Mike Silliman

Personal information
- Born: May 5, 1944 Louisville, Kentucky, U.S.
- Died: June 16, 2000 (aged 56) Louisville, Kentucky, U.S.
- Listed height: 6 ft 6 in (1.98 m)
- Listed weight: 225 lb (102 kg)

Career information
- High school: St. Xavier (Louisville, Kentucky)
- College: Army (1963–1966)
- NBA draft: 1966: 8th round, 69th overall pick
- Drafted by: New York Knicks
- Playing career: 1970–1971
- Position: Small forward
- Number: 4, 27

Career history
- 1970–1971: Buffalo Braves

Career highlights
- Academic All-American (1964); First-team Parade All-American (1962); Kentucky Mr. Basketball (1962);
- Stats at NBA.com
- Stats at Basketball Reference

= Mike Silliman =

American basketball player (1944–2000)

Michael Barnwell Silliman (May 5, 1944 – June 16, 2000) was an American professional basketball player. He was born in Louisville, Kentucky.

==Career==
Silliman was a 6'6" forward from West Point, where he played for coach Bob Knight and took Army to the NIT Semi-Finals in 1964, 1965, and 1966. He participated in the 1968 Summer Olympics and won a gold medal as captain of the United States national basketball team. He also played for the United States men's national basketball team at the 1967 FIBA World Championship and the 1970 FIBA World Championship. He later played one season (1970–71) with the Buffalo Braves of the National Basketball Association. Silliman scored 91 points in 36 NBA games.

Silliman had 55 scholarship offers coming out of St. Xavier High School in Kentucky. He was Army's all-time leading scorer at the time of his 1966 graduation and now stands 10th in Academy history with 1,342 points. A three-year basketball letter winner and All-American, Silliman netted more than 1,000 points without the benefit of the three-point line and without the shot clock to speed up shooting. In addition to his career averages of a double-double with 19.7 points per game and 11.5 rebounds per game, Silliman was also an Academic All-American.
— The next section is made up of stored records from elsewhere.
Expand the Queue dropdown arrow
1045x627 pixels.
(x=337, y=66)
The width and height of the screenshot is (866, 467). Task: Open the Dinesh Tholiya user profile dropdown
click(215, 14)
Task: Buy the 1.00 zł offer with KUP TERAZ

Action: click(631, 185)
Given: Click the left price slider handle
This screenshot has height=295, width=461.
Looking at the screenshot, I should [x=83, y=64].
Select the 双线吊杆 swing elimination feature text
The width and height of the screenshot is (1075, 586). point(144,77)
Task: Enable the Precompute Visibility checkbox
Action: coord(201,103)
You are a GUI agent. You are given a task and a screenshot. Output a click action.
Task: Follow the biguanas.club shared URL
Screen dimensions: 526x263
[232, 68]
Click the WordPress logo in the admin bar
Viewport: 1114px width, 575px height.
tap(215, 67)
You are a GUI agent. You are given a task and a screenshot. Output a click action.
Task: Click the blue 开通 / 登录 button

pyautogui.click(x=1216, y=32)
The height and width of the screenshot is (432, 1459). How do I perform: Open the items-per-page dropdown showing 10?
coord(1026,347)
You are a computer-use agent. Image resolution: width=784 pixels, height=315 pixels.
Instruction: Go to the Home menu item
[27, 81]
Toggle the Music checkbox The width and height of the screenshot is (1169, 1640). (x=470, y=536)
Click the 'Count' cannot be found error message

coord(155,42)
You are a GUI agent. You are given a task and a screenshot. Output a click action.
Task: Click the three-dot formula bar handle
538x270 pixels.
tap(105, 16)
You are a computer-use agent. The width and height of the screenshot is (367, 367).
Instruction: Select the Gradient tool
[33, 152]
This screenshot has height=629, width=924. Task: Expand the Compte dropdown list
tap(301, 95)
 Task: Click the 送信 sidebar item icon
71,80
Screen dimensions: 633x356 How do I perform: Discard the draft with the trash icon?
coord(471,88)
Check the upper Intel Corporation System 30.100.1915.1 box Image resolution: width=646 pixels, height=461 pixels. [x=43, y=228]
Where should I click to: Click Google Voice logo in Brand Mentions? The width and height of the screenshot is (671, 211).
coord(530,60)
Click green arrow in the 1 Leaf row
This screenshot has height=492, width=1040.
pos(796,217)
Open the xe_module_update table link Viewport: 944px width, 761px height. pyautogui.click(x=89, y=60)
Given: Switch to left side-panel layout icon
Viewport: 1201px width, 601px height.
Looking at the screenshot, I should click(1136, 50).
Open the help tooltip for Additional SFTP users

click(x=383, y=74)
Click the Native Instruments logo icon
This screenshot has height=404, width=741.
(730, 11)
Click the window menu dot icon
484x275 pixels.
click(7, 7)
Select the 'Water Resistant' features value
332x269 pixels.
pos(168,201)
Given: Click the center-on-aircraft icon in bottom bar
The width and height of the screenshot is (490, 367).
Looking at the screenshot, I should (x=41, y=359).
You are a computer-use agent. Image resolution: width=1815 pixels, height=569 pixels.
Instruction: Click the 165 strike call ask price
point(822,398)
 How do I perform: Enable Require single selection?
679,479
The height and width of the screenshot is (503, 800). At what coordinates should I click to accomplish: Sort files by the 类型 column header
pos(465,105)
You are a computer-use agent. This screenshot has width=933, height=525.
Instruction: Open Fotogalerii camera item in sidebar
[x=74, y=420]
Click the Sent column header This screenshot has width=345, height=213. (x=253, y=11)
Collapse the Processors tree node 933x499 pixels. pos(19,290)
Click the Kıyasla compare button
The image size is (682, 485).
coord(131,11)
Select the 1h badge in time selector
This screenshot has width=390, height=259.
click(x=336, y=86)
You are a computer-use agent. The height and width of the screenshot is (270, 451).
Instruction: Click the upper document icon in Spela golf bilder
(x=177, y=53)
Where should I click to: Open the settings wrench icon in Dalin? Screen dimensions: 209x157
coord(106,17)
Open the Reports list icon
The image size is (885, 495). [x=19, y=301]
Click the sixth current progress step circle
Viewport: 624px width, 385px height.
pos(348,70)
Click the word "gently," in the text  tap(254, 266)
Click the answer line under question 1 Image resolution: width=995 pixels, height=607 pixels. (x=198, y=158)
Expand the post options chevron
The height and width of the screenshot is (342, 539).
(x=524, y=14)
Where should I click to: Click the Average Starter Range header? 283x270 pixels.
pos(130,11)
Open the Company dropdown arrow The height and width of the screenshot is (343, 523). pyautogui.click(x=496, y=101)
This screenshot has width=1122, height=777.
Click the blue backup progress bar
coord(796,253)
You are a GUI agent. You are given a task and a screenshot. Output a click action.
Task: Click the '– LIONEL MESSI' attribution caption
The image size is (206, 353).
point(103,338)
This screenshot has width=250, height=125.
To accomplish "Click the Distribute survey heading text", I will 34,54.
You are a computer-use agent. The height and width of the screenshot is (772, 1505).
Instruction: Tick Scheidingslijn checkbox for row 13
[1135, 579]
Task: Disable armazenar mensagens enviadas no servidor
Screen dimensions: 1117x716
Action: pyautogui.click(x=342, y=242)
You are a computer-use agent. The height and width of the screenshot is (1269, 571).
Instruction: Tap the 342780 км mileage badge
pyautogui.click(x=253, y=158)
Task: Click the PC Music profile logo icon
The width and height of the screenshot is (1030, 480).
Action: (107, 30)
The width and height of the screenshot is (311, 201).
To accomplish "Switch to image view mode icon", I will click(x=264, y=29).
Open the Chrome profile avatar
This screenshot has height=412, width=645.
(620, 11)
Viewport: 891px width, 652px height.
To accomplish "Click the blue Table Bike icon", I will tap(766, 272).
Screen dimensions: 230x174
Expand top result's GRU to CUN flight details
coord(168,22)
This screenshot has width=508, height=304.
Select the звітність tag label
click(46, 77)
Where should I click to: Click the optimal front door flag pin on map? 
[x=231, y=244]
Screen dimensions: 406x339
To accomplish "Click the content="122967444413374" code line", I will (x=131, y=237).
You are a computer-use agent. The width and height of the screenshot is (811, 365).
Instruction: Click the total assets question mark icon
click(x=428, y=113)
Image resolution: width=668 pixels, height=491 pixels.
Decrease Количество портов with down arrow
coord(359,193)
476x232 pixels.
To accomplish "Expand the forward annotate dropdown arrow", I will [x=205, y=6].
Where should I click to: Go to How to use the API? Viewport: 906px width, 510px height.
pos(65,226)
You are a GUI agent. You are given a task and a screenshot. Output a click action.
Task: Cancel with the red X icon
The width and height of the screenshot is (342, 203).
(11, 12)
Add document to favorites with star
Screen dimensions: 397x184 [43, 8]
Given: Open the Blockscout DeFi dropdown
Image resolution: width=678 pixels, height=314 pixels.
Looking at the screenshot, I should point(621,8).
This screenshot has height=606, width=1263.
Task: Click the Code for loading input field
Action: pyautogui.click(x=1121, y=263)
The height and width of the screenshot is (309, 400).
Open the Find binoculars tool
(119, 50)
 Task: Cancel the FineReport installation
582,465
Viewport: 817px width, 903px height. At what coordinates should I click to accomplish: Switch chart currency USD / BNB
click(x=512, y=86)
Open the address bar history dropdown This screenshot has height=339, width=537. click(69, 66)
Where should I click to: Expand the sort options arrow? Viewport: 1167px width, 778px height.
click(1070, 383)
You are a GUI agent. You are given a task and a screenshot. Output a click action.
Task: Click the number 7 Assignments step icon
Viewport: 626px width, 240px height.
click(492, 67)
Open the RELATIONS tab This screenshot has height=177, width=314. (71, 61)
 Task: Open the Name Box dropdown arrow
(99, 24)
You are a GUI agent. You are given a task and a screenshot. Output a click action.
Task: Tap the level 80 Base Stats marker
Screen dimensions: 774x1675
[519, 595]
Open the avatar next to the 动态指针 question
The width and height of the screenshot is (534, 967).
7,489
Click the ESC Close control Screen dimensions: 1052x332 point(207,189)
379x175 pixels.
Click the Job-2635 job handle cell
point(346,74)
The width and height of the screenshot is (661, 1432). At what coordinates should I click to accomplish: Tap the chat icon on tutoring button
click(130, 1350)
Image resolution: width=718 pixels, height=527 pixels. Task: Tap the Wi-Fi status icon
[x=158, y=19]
Silliman also earned three letters in baseball while at West Point. He was a member of the 1966 team that finished 16-4 and won its second straight Eastern Intercollegiate Baseball League championship.

Silliman was inducted into the Army Sport Hall of Fame in 2008. His jersey (#20) was retired by West Point in January, 2015. Army is the fourth Hall of Fame to induct Silliman, joining the Kentucky Athletic, the Kentucky High School Athletic Association and St. Xavier's.

Bob Knight said on several occasions that Silliman was the best college player he ever coached.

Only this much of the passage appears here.